→ EXERCISE OBJECTIVE
Before copying, set aside the pictures; then restate exactly the lines from the one with "Task: Click the 45N latitude label" through the last line of the records.

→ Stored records
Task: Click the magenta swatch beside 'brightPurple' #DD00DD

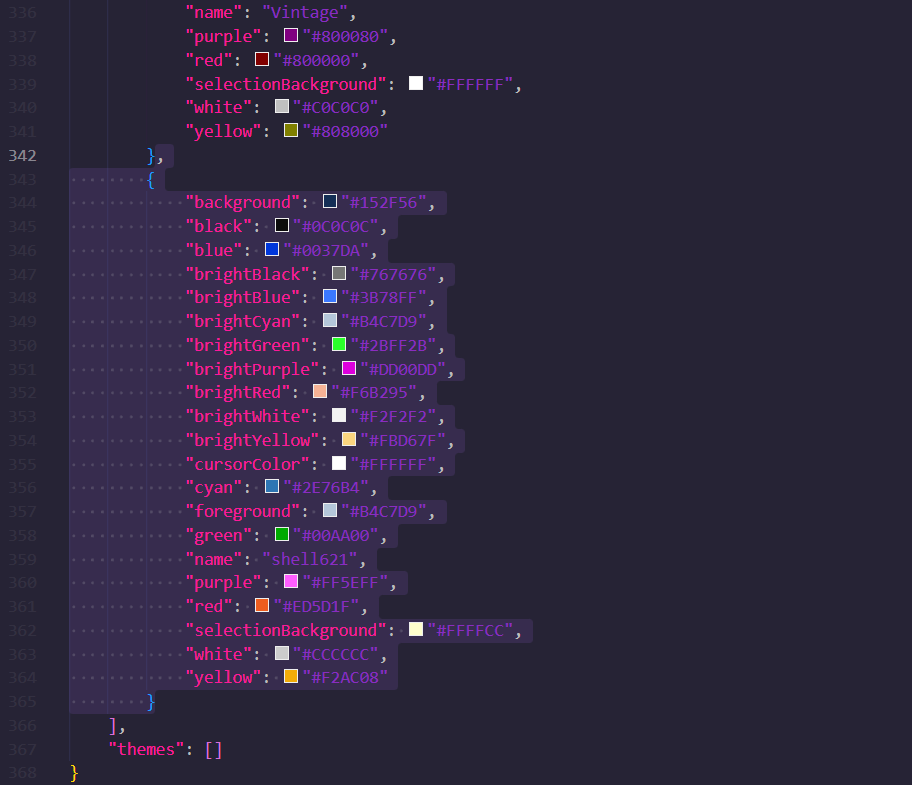Action: (x=347, y=368)
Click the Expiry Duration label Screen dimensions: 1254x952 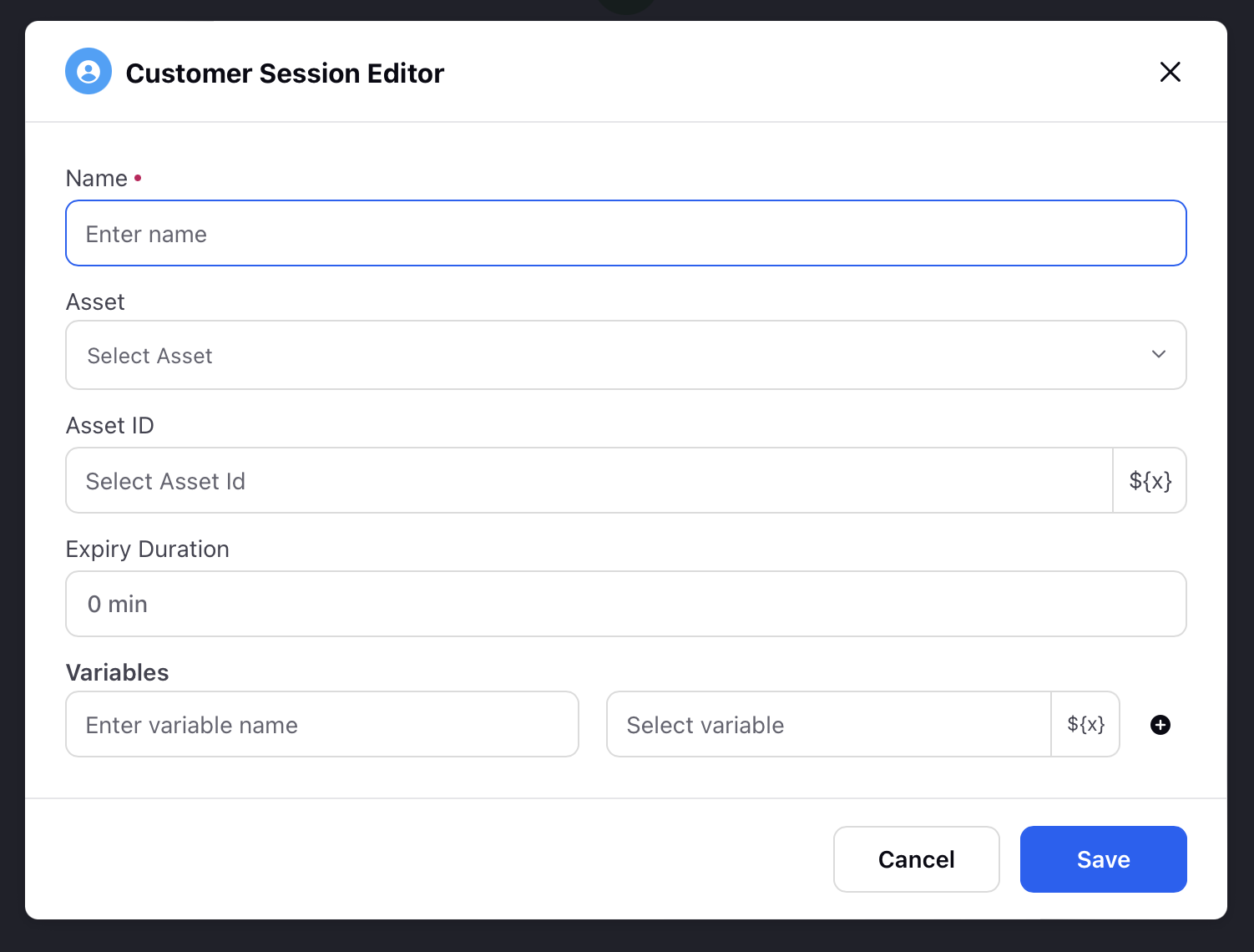(148, 549)
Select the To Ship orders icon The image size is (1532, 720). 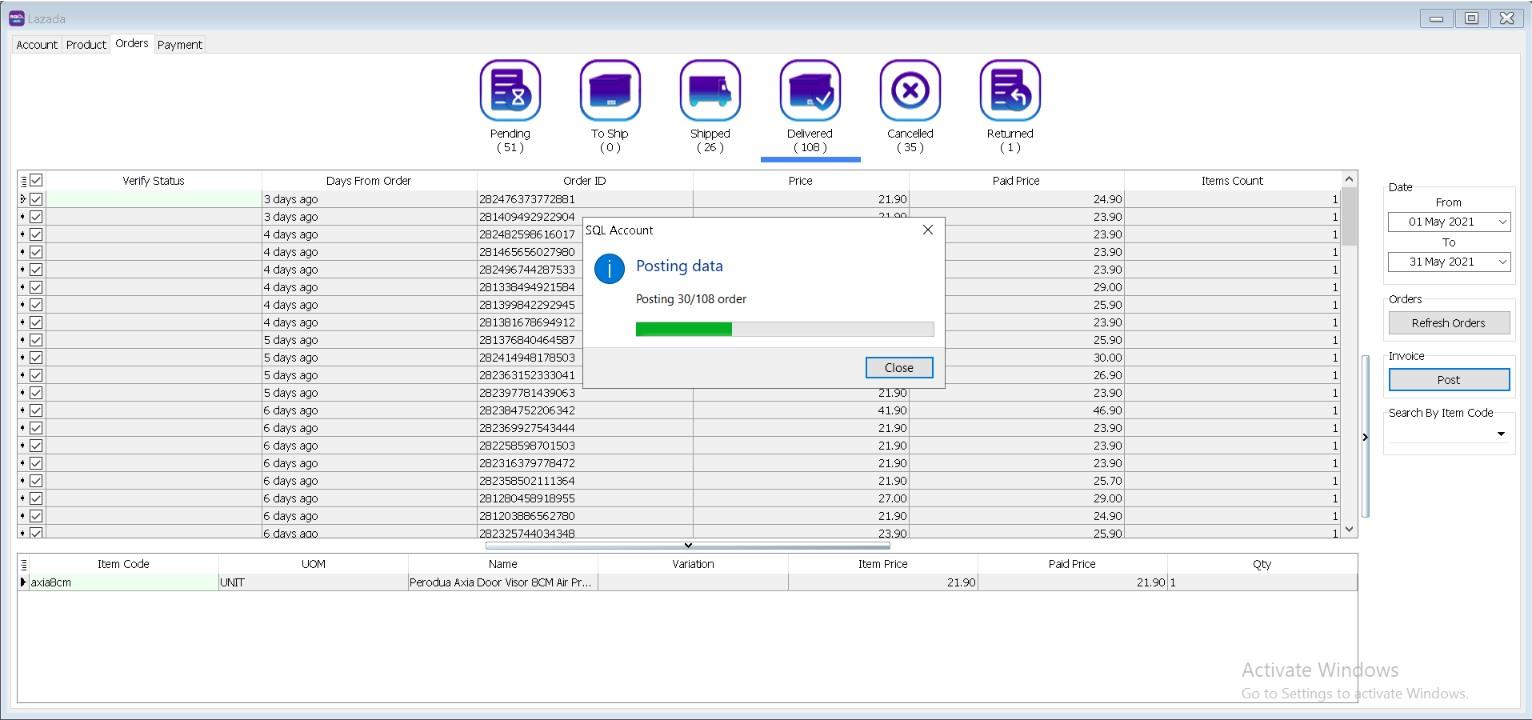(x=610, y=91)
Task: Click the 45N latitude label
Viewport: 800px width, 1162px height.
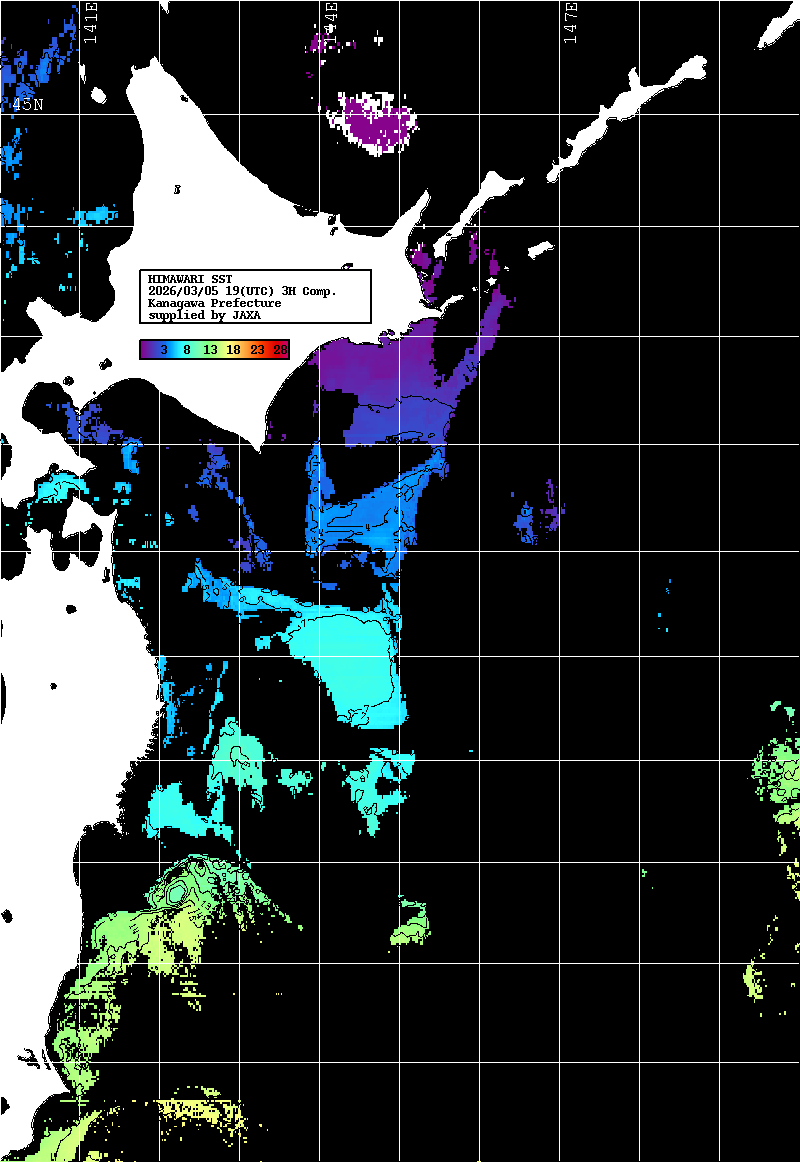Action: point(27,104)
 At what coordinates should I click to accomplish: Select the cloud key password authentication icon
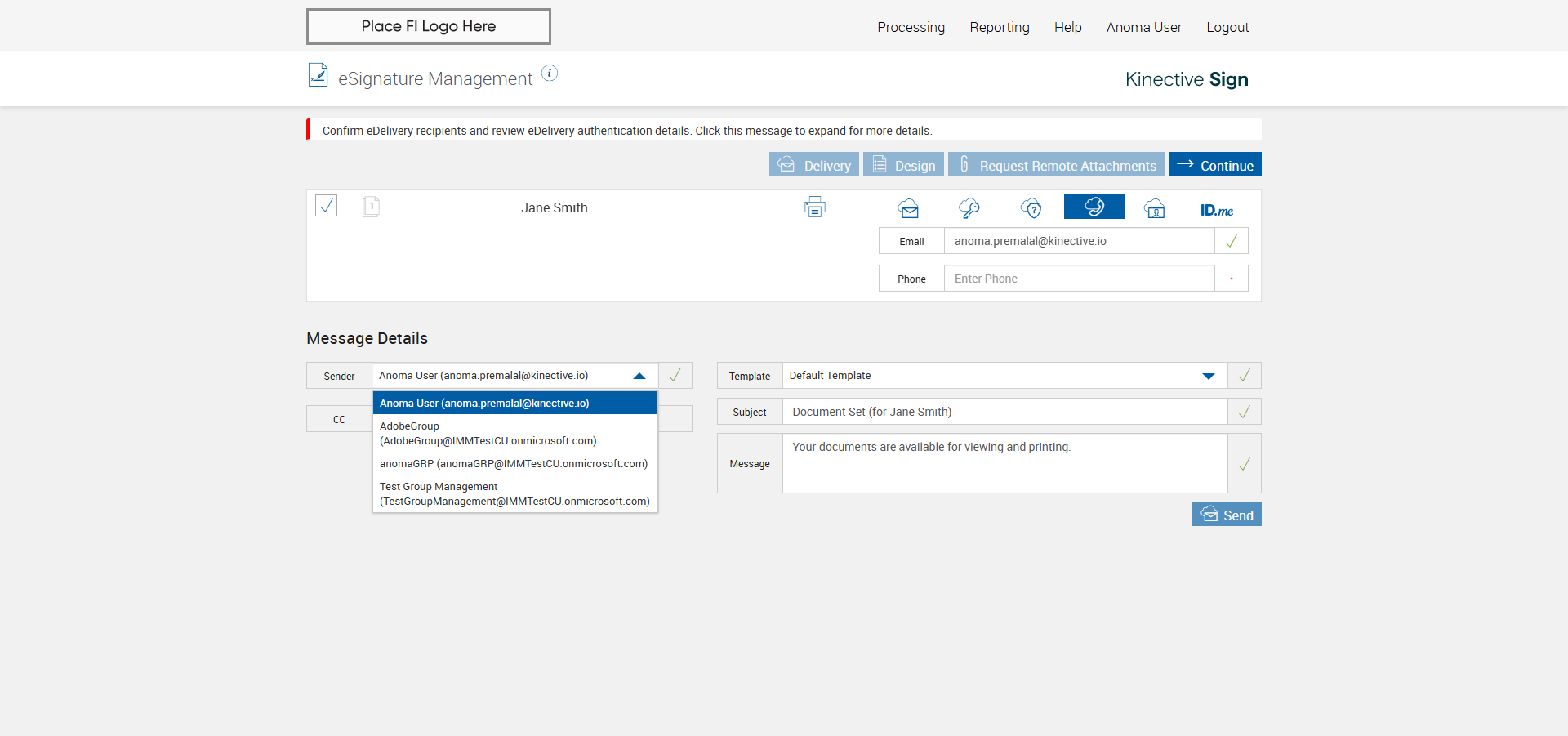click(969, 208)
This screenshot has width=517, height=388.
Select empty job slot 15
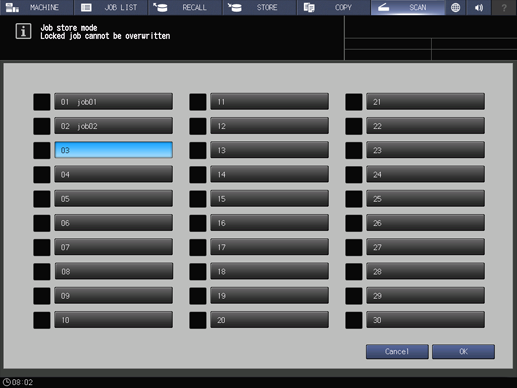tap(269, 199)
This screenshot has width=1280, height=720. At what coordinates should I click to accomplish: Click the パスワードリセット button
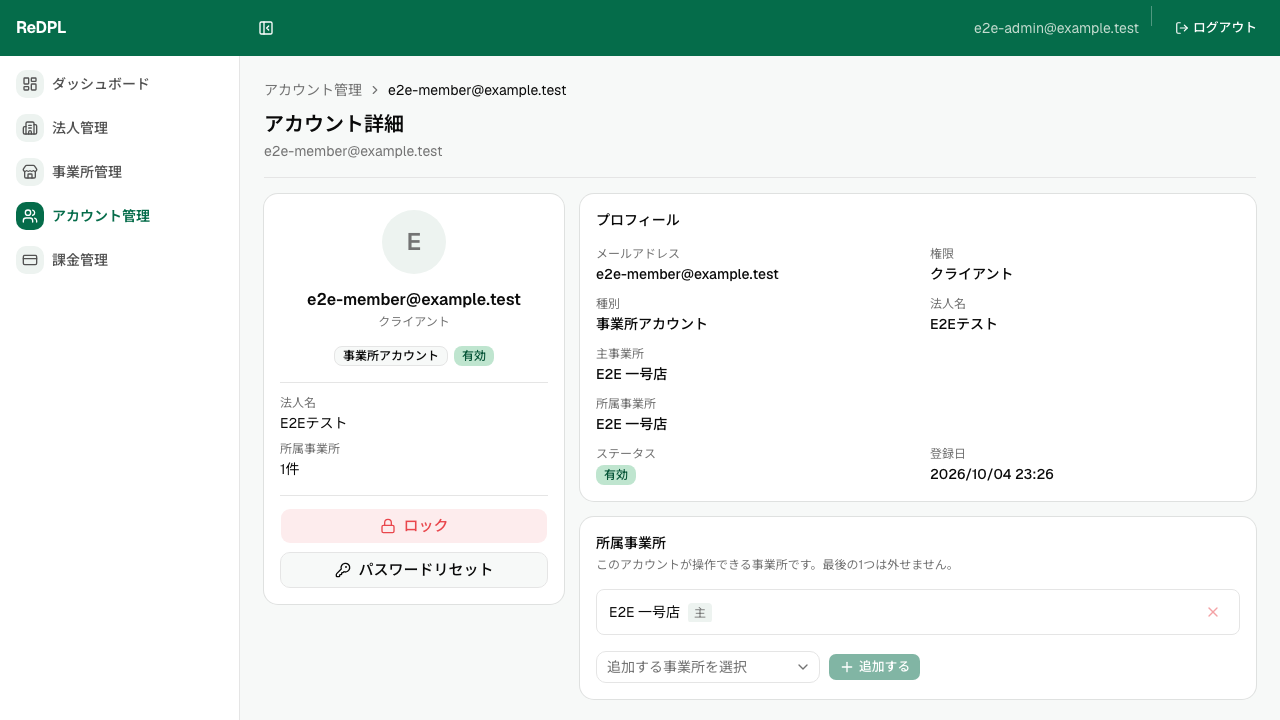[414, 570]
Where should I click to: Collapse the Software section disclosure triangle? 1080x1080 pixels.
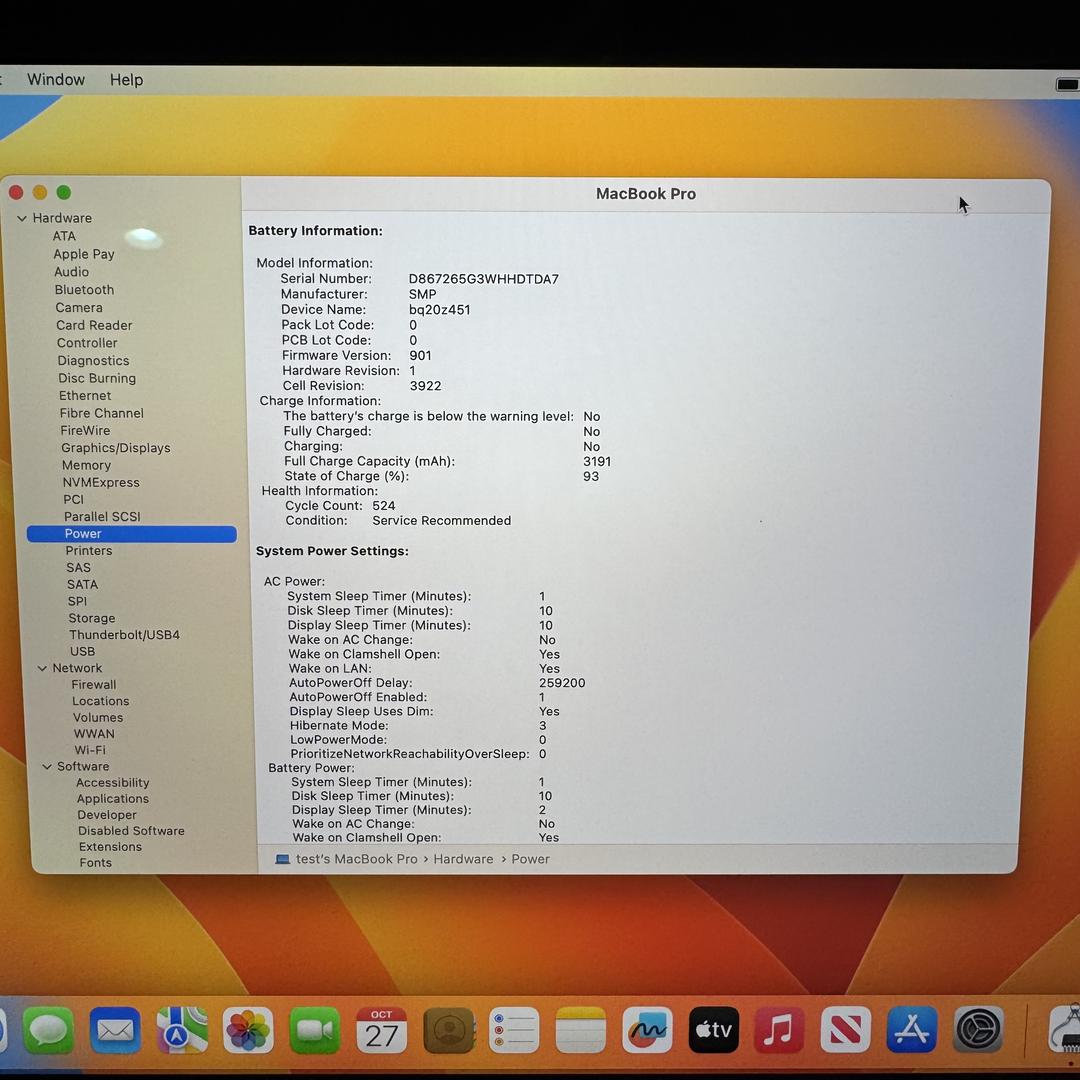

→ EXERCISE RESULT
Task: Click the 45N latitude label
Viewport: 800px width, 1162px height.
Action: point(27,104)
 At what coordinates should I click to accomplish: Select the cloud key password authentication icon
click(969, 208)
This screenshot has width=517, height=388.
Select empty job slot 15
tap(269, 199)
This screenshot has width=1280, height=720. At what coordinates should I click to accomplish: Click the パスワードリセット button
[414, 570]
Where should I click to: Collapse the Software section disclosure triangle? 1080x1080 pixels.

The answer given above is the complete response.